Die Policy Study „Taking the temperature of the EU Green Deal“, entstanden im Rahmen des Young Academics Network von Renner-Institut und FEPS, untersucht den Einfluss von Interessensvertretungen und Lobbygruppen auf den EU Green Deal anhand der beiden Politikbereiche Biodiversität und Wasserstoff. Die drei Mit-Autoren Thomas Fröhlich, Hendrik Theine und Timon Forster erklären, was sie dabei herausgefunden haben.

In eurer Studie beschäftigt ihr euch mit dem European Green Deal. Warum habt ihr euch dieses Thema ausgesucht?

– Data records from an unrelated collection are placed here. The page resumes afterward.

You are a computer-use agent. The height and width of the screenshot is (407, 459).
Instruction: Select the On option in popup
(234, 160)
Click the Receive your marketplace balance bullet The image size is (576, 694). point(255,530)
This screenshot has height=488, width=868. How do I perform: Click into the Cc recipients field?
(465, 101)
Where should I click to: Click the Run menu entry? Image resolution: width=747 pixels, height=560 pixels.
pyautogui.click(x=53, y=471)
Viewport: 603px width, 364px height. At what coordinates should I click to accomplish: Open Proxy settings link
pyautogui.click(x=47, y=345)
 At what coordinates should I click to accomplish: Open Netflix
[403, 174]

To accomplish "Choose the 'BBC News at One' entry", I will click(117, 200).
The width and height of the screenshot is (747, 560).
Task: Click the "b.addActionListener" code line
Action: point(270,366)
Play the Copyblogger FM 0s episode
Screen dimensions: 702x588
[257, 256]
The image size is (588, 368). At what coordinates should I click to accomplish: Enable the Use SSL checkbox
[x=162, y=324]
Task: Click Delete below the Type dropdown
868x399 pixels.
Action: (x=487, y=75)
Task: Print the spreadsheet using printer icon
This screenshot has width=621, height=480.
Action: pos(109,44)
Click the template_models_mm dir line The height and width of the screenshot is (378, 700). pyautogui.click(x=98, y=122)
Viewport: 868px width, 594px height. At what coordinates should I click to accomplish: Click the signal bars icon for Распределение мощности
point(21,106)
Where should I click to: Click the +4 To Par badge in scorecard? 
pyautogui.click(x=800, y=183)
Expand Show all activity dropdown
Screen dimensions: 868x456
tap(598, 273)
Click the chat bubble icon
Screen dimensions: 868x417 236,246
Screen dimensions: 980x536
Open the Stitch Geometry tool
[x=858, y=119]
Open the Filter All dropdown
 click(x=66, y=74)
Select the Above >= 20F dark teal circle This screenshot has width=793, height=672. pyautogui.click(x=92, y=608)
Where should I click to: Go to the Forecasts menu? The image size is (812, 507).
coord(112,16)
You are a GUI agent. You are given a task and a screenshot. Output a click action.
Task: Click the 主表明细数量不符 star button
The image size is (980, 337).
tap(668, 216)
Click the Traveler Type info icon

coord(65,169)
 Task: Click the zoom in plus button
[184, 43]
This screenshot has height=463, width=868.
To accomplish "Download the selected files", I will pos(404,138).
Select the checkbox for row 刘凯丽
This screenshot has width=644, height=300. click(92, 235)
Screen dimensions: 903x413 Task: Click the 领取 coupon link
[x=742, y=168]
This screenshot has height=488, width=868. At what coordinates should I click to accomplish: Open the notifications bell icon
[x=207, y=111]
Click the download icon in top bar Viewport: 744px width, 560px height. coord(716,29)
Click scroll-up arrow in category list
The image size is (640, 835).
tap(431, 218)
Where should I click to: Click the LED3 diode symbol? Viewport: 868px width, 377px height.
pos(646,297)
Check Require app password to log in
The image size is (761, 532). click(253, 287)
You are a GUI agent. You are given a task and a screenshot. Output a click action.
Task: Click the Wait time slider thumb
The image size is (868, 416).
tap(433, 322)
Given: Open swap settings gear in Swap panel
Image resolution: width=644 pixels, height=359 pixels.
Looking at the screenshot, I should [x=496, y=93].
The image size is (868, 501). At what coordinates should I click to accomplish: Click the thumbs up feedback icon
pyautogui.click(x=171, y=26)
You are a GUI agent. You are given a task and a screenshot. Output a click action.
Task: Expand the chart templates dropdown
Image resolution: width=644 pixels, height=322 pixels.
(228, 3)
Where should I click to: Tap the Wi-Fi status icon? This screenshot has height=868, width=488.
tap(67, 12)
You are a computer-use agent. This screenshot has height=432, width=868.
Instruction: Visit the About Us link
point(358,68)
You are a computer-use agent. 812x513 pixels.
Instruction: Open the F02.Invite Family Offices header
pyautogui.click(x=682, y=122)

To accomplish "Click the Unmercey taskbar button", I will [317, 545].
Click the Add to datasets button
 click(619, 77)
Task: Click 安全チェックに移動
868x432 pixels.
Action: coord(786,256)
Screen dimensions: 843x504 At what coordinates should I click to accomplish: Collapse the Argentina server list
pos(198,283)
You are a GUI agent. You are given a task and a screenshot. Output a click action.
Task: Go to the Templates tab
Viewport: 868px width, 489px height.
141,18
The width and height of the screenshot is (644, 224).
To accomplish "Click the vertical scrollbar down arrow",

Thomas: Der European Green Deal (EGD) ist die zentrale Strategie der Europäischen Union bis wir Net-Zero, also null Treibhausgasemissionen erreicht haben. Der EGD umfasst allerlei Politikfelder und Lebensbereiche – alle Europäer:innen sind in einer Form davon betroffen. Man hört unglaublich viele unterschiedliche Interpretationen und Einschätzungen. Da war es sehr spannend, sich tiefer mit dem Thema zu beschäftigen und sich selbst ein Bild zu machen.

Euer Fokus liegt auf dem Einfluss von Interessensvertretungen und Lobbygruppen. Wie kommt man zu Informationen über die Arbeit dieser Gruppen?

Hendrik: Das spannende an Interessensvertretungen und Lobbygruppen ist, dass deren Arbeit gleichzeitig sehr transparent und verschlossen ist. Viele dieser Organisationen sagen zum Beispiel auf ihrer Website recht offen und eindeutig, was ihre Position zu bestimmten Themen und Entwicklungen ist. Gleichzeitig wissen wir oft nur sehr wenig darüber, wie genau Interessensvertretungen und Lobbygruppen Einfluss nehmen und welchen Erfolg sie dabei haben.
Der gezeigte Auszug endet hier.